### [WORK REQUEST]
Can the lines below, from the one that holds "Task: Tap the location arrow beside the clock" to the very end, be echoed exactly, with both ends included and no pictures?

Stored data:
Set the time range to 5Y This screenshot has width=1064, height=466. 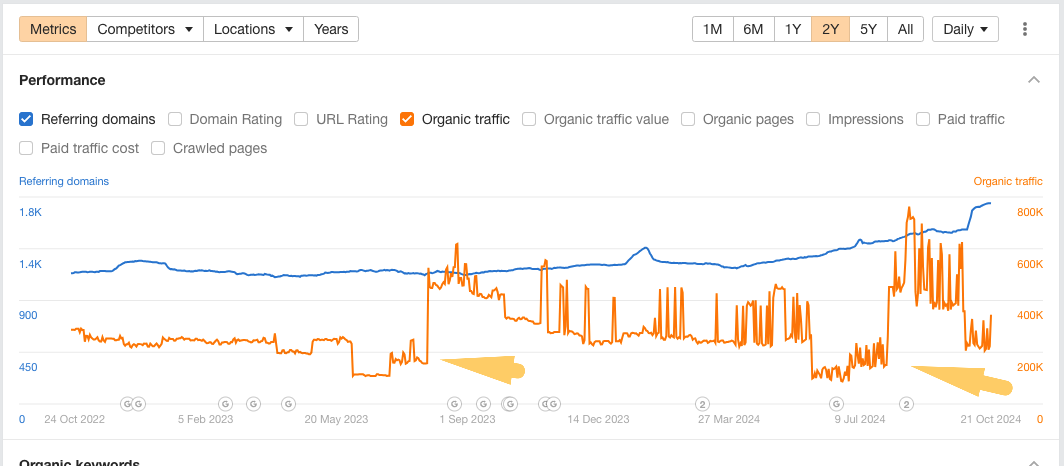click(868, 29)
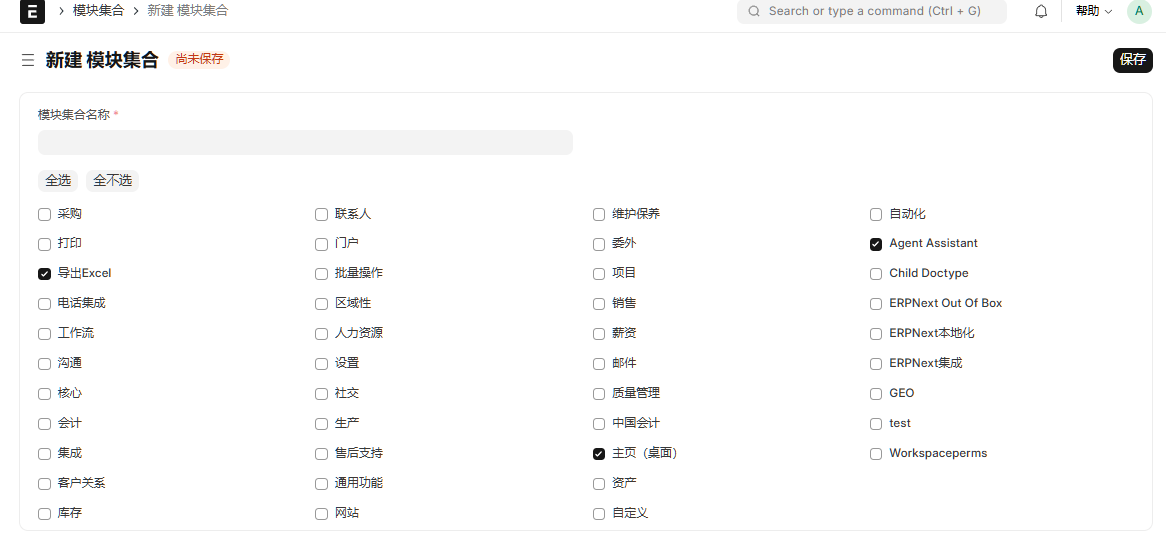
Task: Open the notifications bell icon
Action: coord(1041,11)
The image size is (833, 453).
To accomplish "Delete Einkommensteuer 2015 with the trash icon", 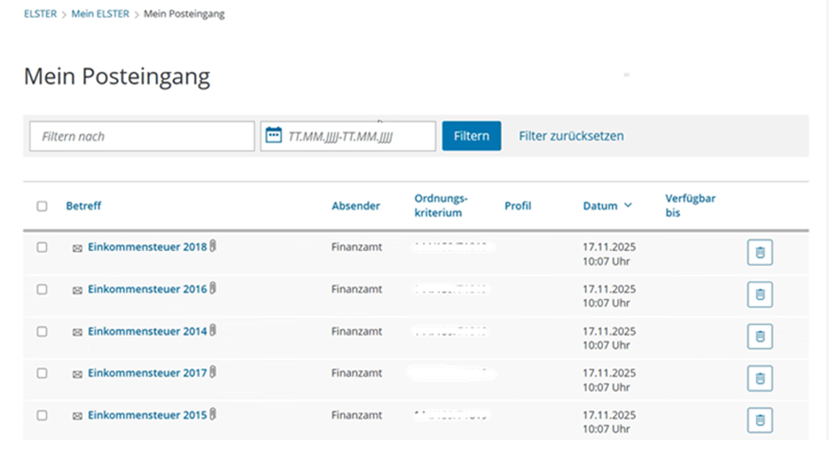I will (759, 420).
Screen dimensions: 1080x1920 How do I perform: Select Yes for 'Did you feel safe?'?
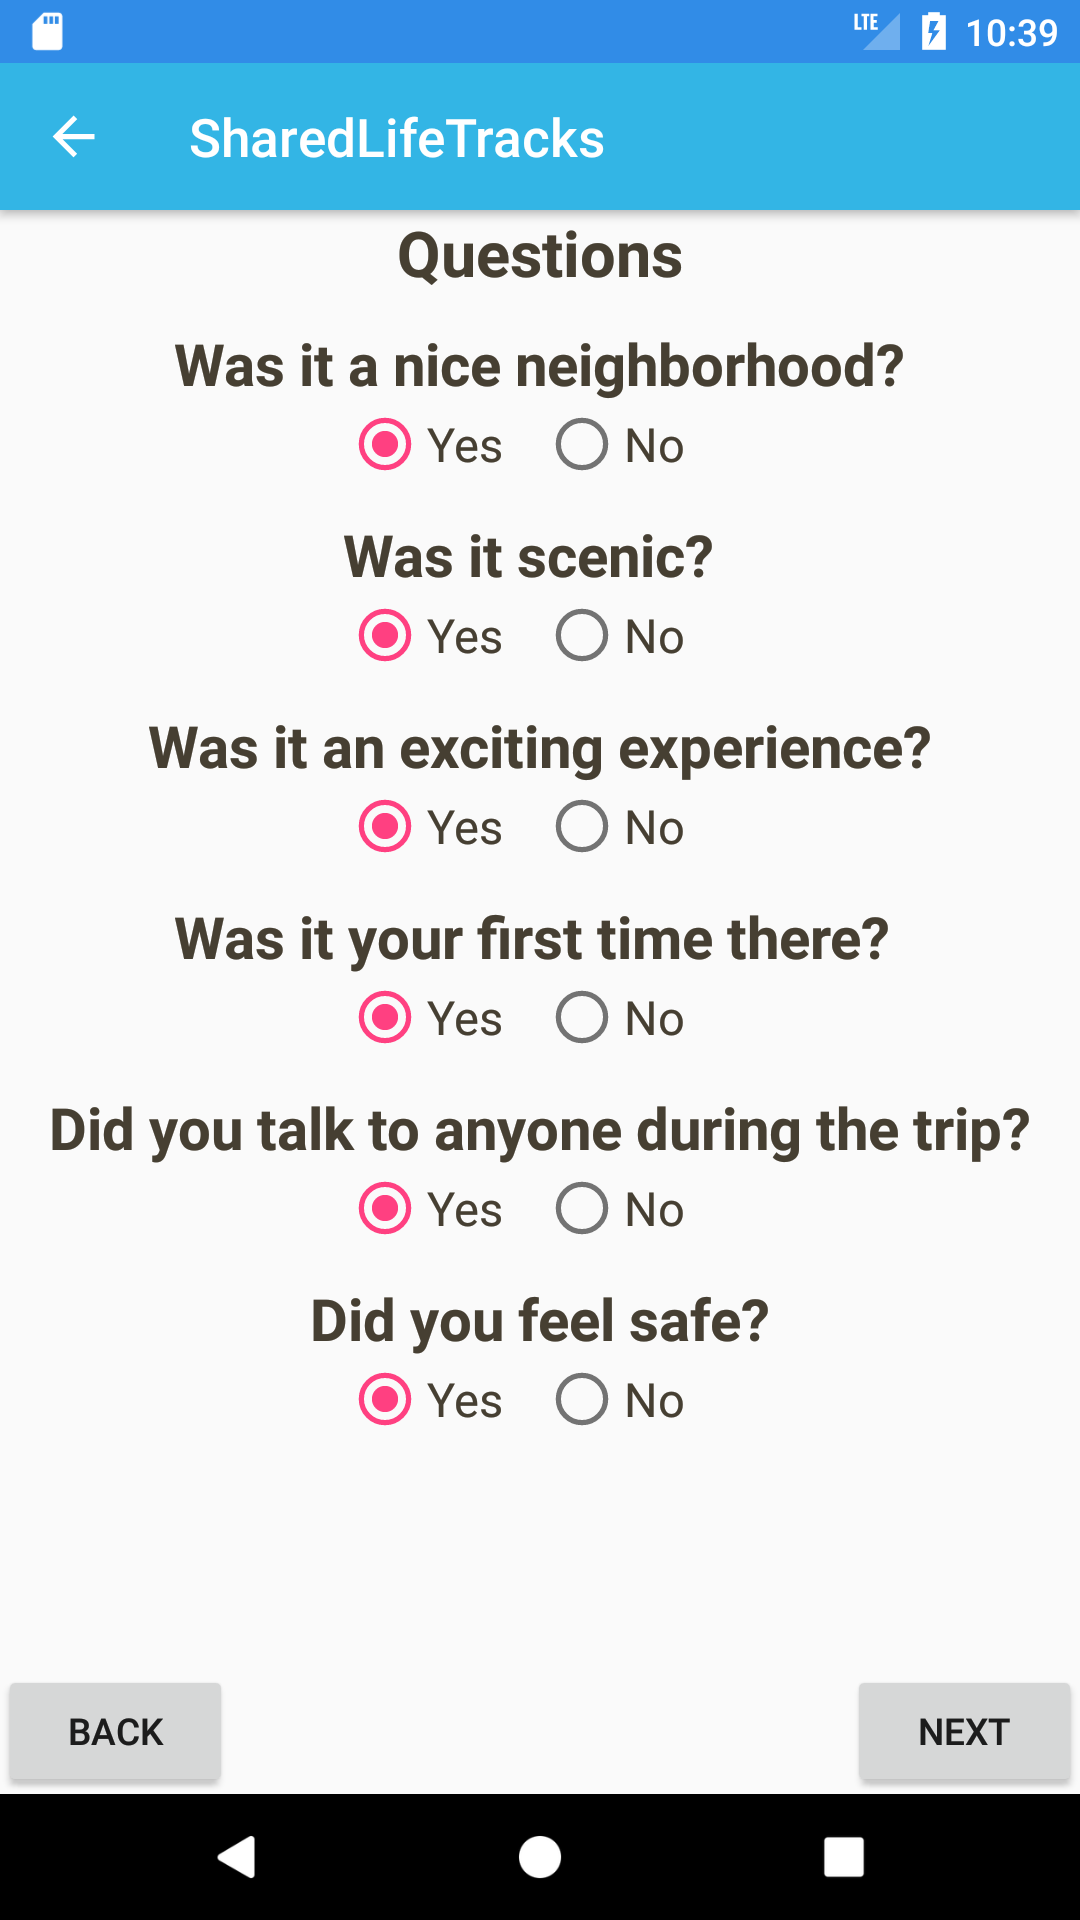[x=385, y=1400]
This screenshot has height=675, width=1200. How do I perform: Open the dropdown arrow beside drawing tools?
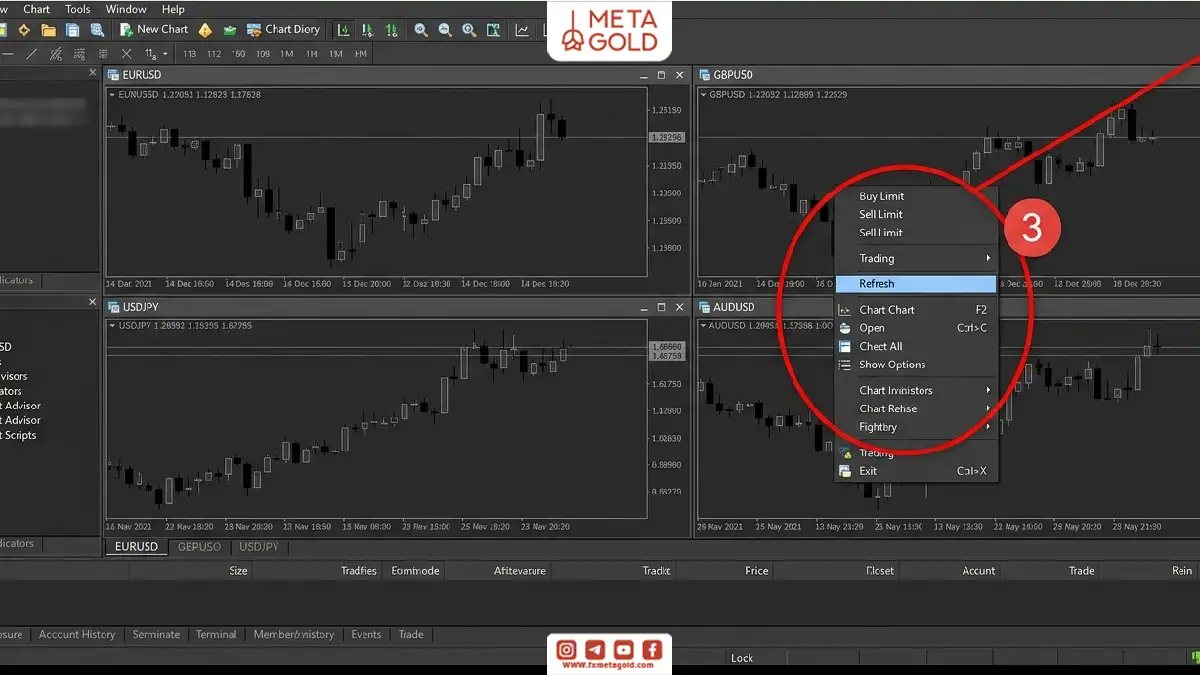click(165, 54)
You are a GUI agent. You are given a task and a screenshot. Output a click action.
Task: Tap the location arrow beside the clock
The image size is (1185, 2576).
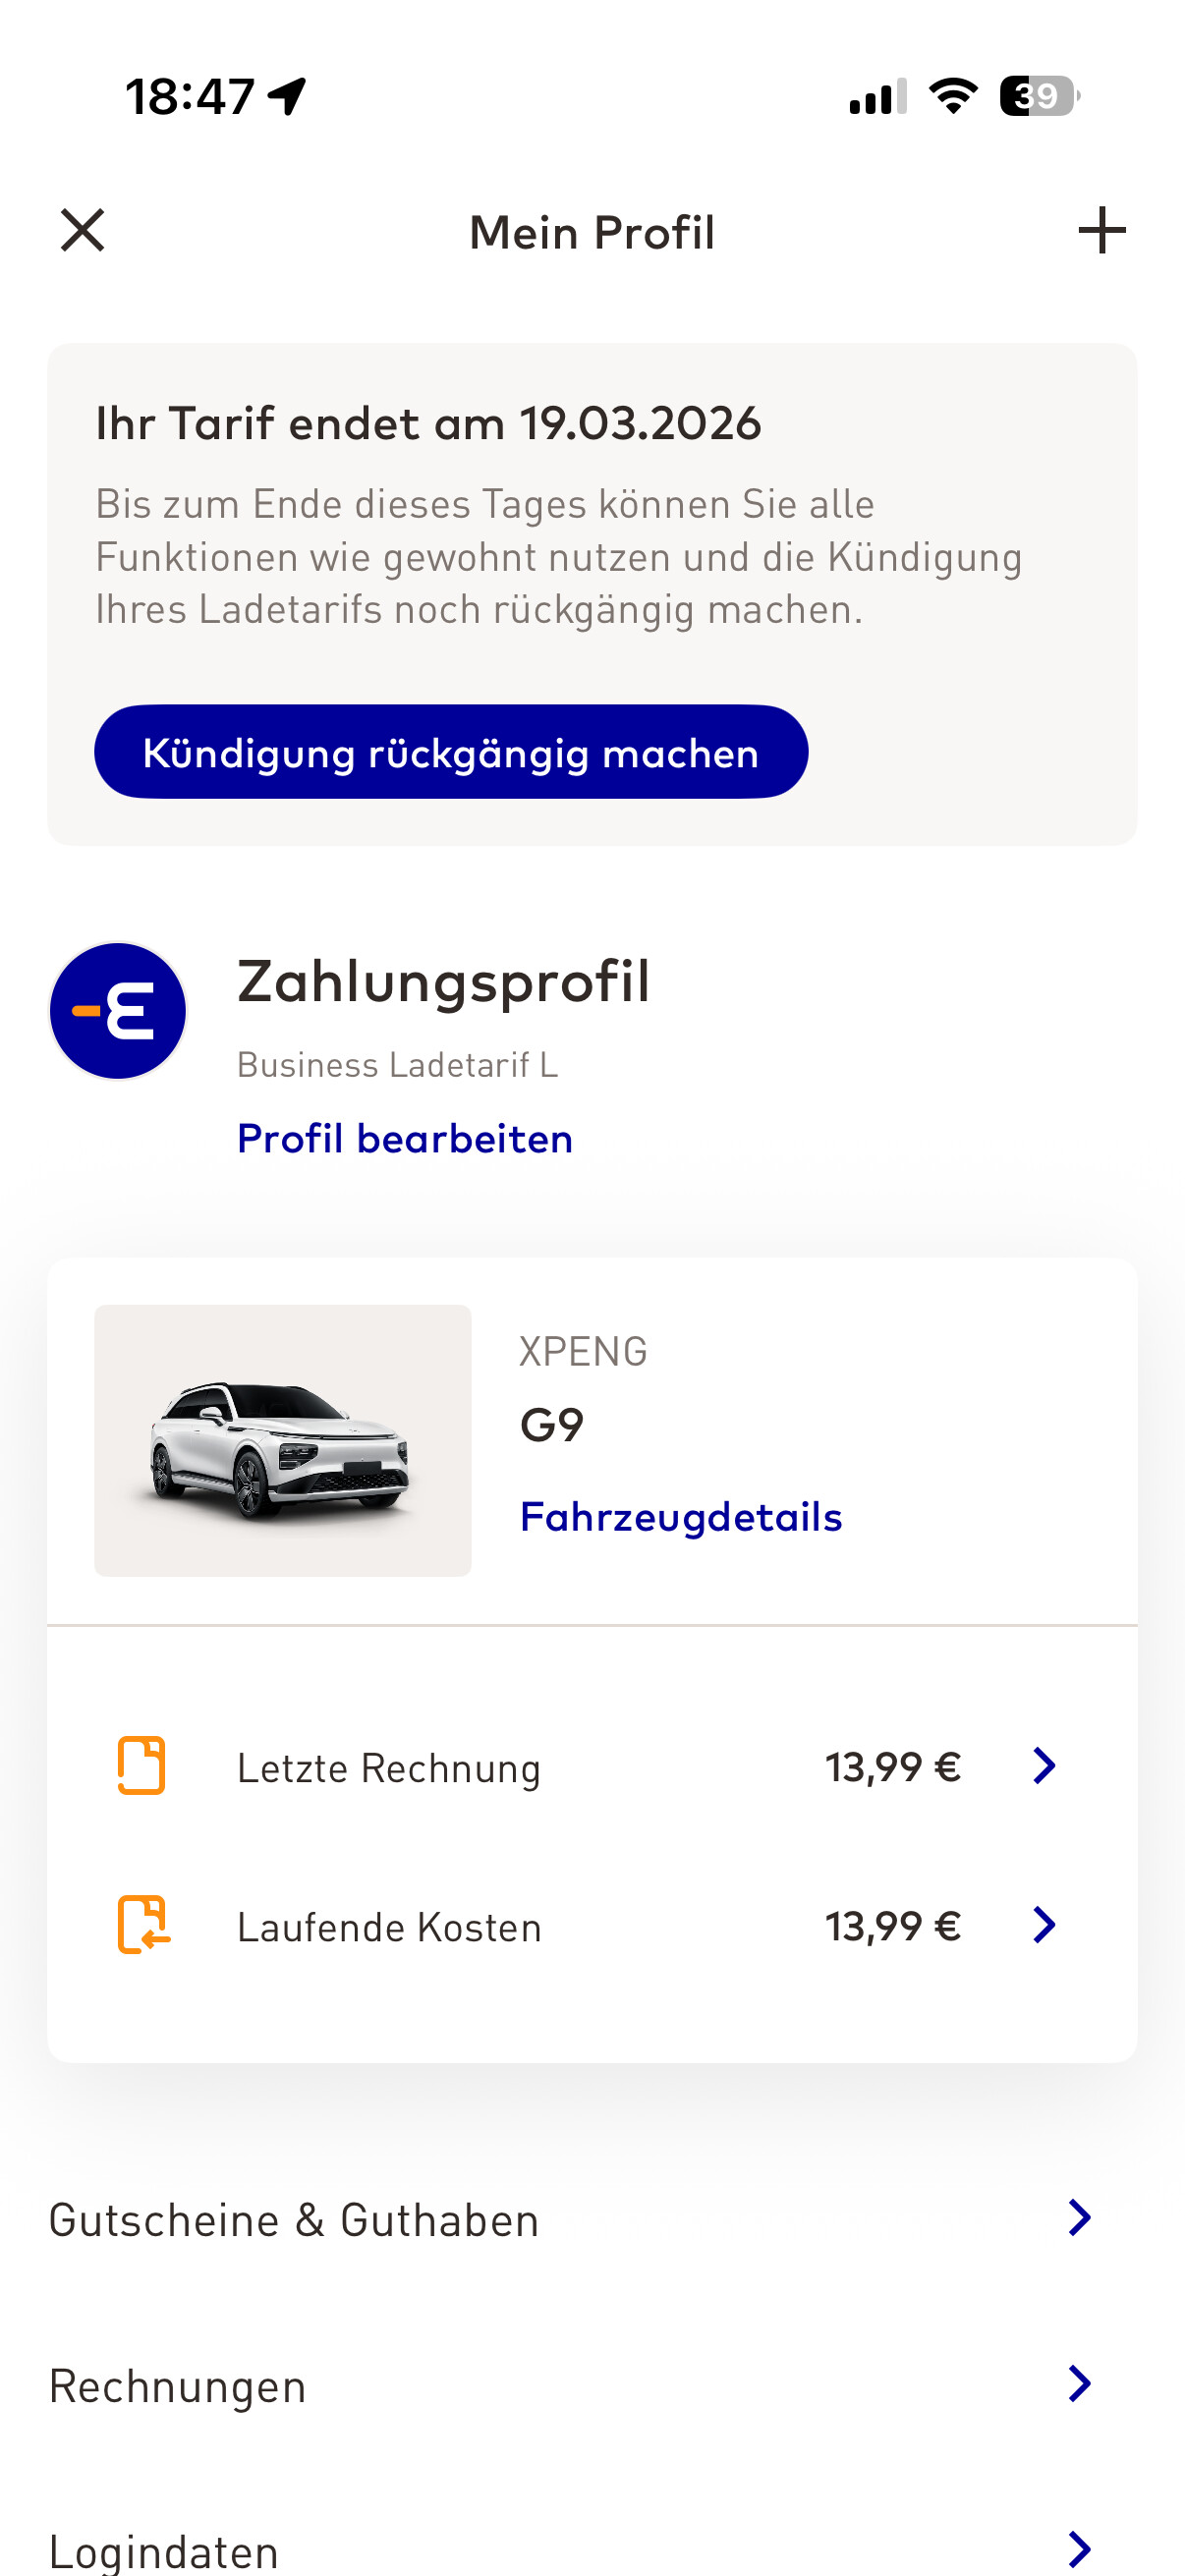click(x=287, y=97)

### [ANSWER FOR THIS EXERCISE]
Task: Tap the location arrow beside the clock
The image size is (1185, 2576).
click(x=287, y=97)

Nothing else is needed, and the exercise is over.